### EXERCISES
a) Reproduce the records below with "metric card" replaced by "summary panel" and everything else unchanged. Leave the pictures out of your answer.
b) Continue the forum thread about the ArduSub memory error after a GCS failsafe from the point where it stops.

### SELECTED PASSAGE
════

Memory error after GCS failsafe

Hello all,

When I tested ArduSub, I was faced with a memory error (?).

You can reproduce the error for the following steps:

  1. add a location in location.txt

  2. execute SITL
    /Tools/autotest/ -v ArduSub --console -L newyork -D --gdb

  3. set the following parameters
    param set FENCE_ENABLE 1
    param set FENCE_TYPE 7
    param set FENCE_RADIUS 10000
    param set FS_GCS_ENABLE 2

  4. arming

  5. fence breach

  6. mode circle

  7. set heartbeat 0 (to trigger GCS failsafe)

  8. set heartbeat 1

  9. arming

Test version: master

Edit: there is a more simple way to trigger this issue.

  1. run a mission in Auto mode
  2. disarm
  3. arm

I spent a little time looking into this and I think I found the issue and a fix ?? PR here When Mode:auto_loiter becomes active the controllers are not updating their last called time. Then upon starting the mission because the controllers have not been recently initialized we get a nice SITL PANIC about be uninitialized.

BTW if you leave off the --gdb the stack trace will be printed and captured showing the line number of Panic. /Tools/autotest/ -v ArduSub --console -L newyork -D You can then share the offending lines in the screenshot above :slight_smile: You can attach to GDB after a panic as well.

1 Like

Hello @hendjosh,
Thanks for your work!

I have tested the PR, it seems that the PR resolves a part of this issue.
Unfortunately, I can still trigger this issue for the following steps:

  1. Circle mode
  2. disarm
  3. arm

Thanks for the testing!

I had a feeling I should check all the other modes too… but I was a bit lazy after looking into guided mode and guided seemingly being ok.

This really calls for adding a bunch of autotests to sub that are missing currently for some of its modes.

If you feel like being extra awesome and check any other modes let me know. :slight_smile:

Hello @hendjosh,

Absolutely, I like to check other modes!
I can only reproduce this issue during the circle mode after I repeatedly test the PR on SITL.

I found another memory error, but I guess that this is not related to the controllers initialization.
When a waypoint leverages a “Terrain” reference frame, it also leads to a memory error…
I know that using the terrain reference frame is weird in ArduSub. Just in case, I would like to let you know this :slight_smile:

Note my PR only touched auto mode so it wont help in other spots.

For the terrain, send along the stack trace and pertinent replications details and I will see if I’m able to figure it out.

Otherwise feel free to submit your own PRs if you figure it out.

The steps to trigger the issue:

  1. ./Tools/autotest/ -v ArduSub --console -L newyork -D -w --speedup=4

  2. upload and run this mission

  3. You can probably see the error as shown below.

════

Item coordinate data
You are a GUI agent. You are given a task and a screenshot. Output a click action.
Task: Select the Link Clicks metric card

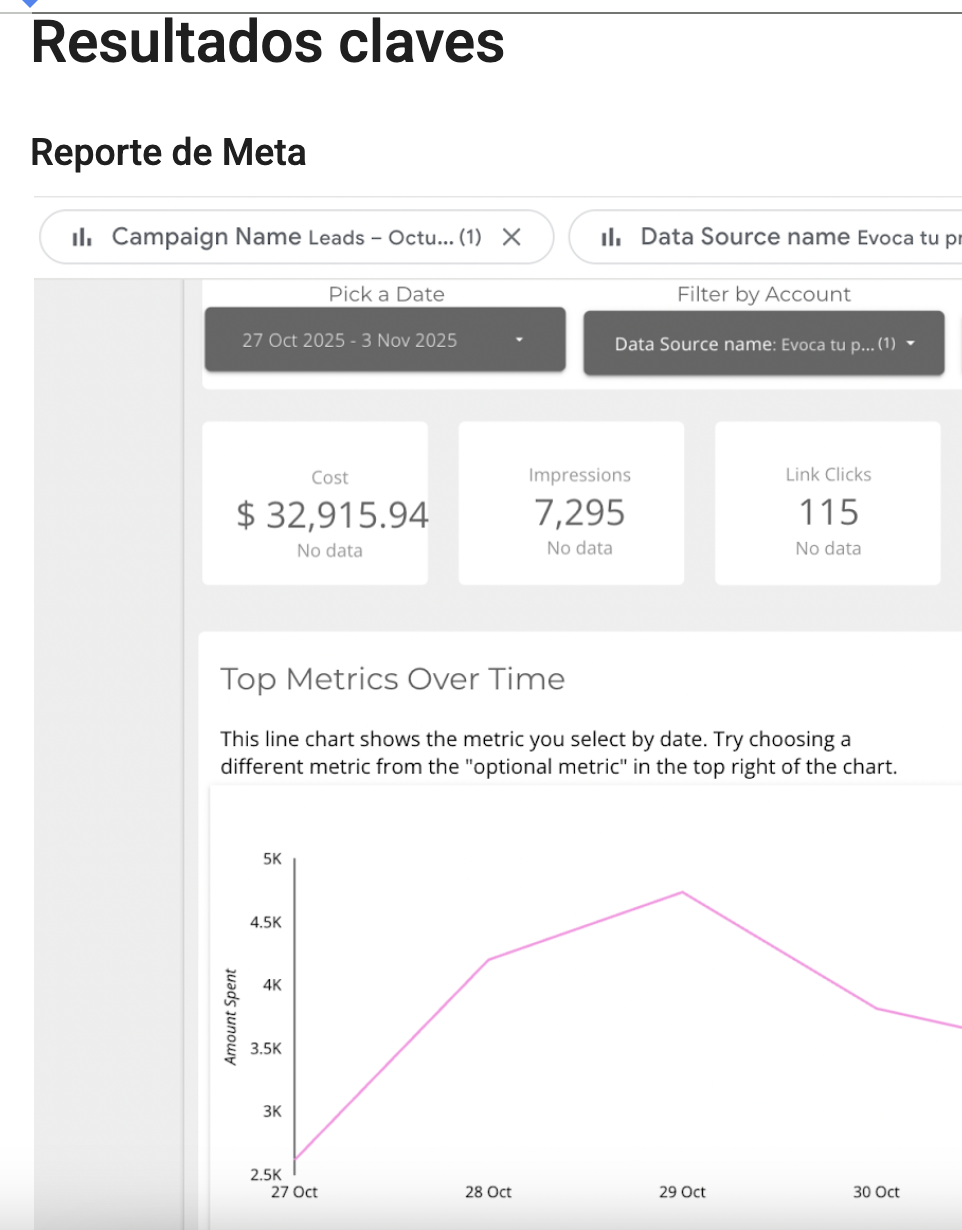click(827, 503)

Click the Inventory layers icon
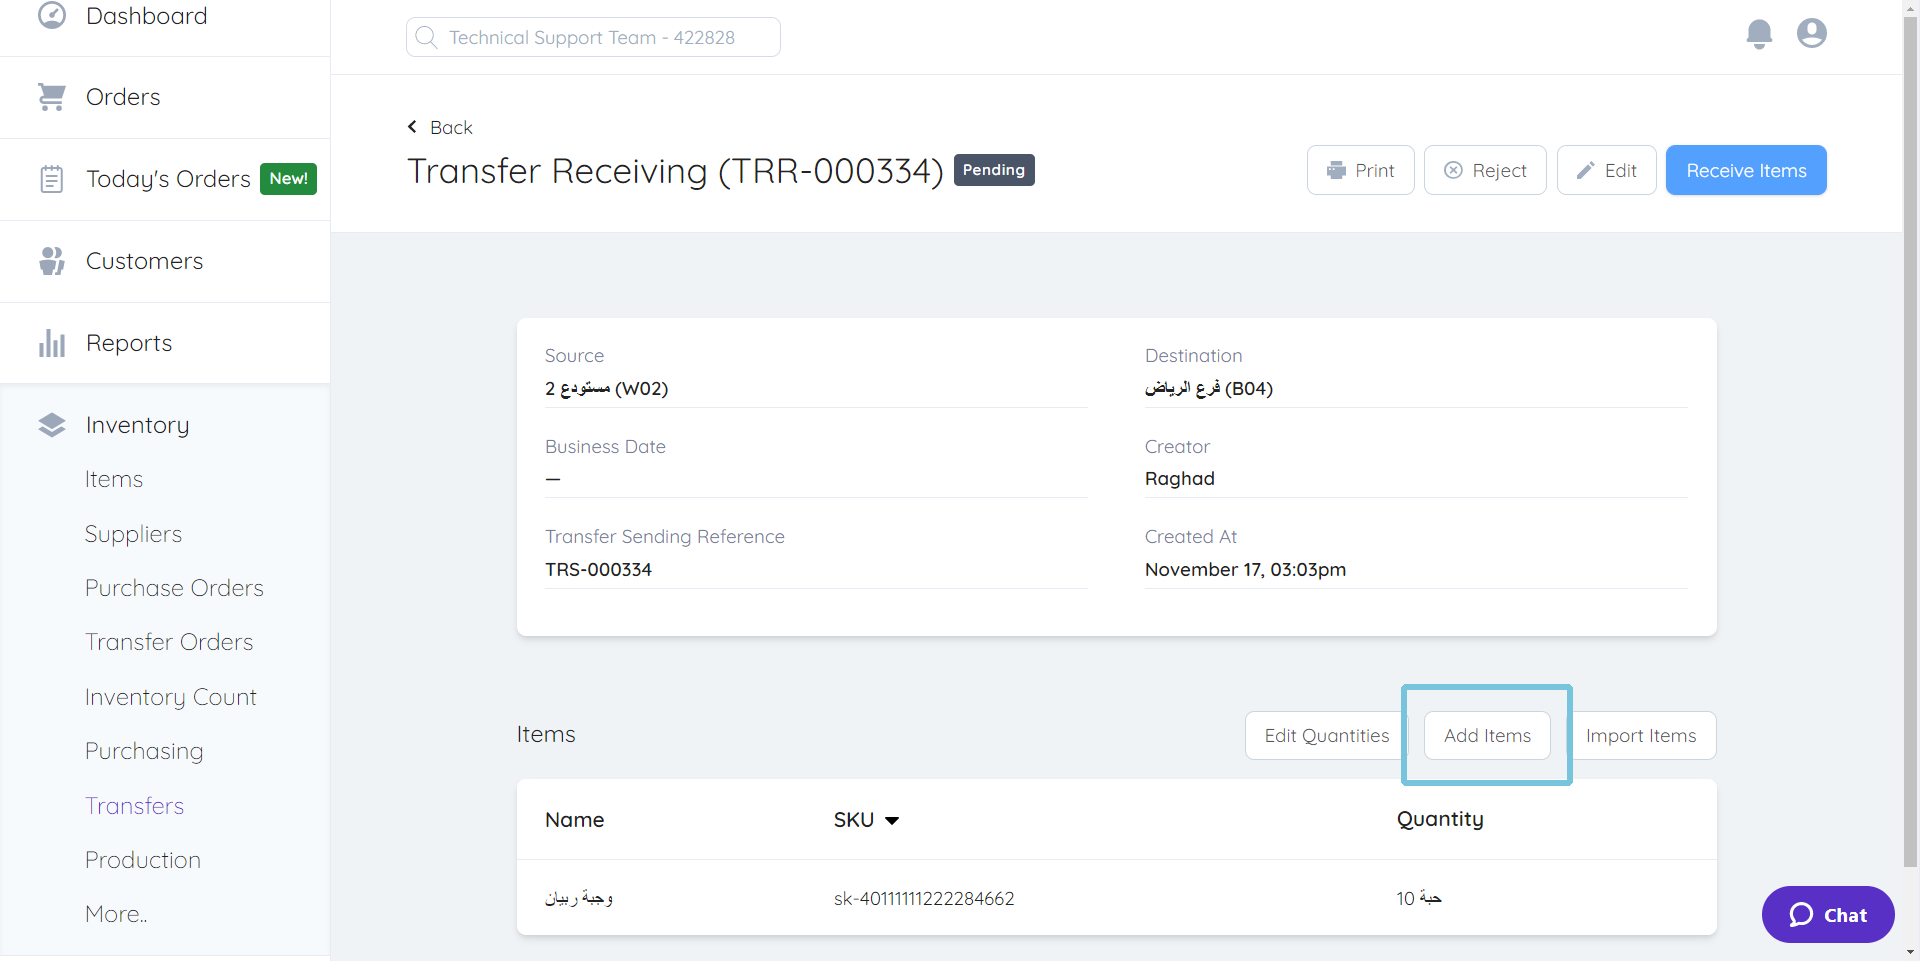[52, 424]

════

### RESULTS OF THE TASKS
a)
You are a GUI agent. You are given a task and a screenshot. Output a click action.
Task: Select the Link Clicks summary panel

click(827, 503)

Click the Inventory layers icon
[52, 424]

b)
This is the stack trace.

Check the PR above again for the fix for circle_mode.

I could not replicate the Guided_mode error in pos_control_run() given your steps but didn’t spend enough time on it.

In the PR I also included a change for guided_mode where your internal error comes from for something that didn’t look right. But I don’t think it is quite right since I can’t replicate the error. There might be something else going here

Hello @hendjosh,

Thanks for the commit :slight_smile:
It seems that the PR has fixed the controller initialization issue for the circle mode.
I notice that the issue for guided_mode can be reproduced only if you use QGC daily version (048081c44).

Huh that is weird about the QGC thing. I don’t think that has anything to do with the issue, but of course I’m wrong a lot.

I managed to trigger an error in control_guided using mavproxy

  1. start sitl sub as usual
  2. mode guided
  3. arm throttle
  4. Get an internal error
    I still haven’t figure out why this one occurs or how to fix it. It is not quite like the others.

Are you using master + my small PR only? I noticed before that the mission you gives the following outputs.
BAD NAV AltFrame because WP2 is not in REL_ALT (the only accepted frame it seems?)

Also any chance you see a bunch of EKF lane switches in SITL? Totally separate issue. But I rarely use sub sitl so there may be settings I need.

It seems likely to me that the control_guided issue occurs only if SITL increases simulating speed through the –speedup option.
The reason is that I could not reproduce the issue when I used --speedup=1.

Are you using master + my small PR only?

Yes, I tested the master + your PR.

In specialty, I saw the bunch of EKF lane switch 0/1 after the vehicle finished the mission.

Ahh you are right about the speedup.

I created an issue for this here as I couldn’t find the answer after spending some time for this one. Issue

1 Like

I have tested Master and ArduSub 4.1 and it seems that the control_guided issue is resolved.
Thanks for your effort!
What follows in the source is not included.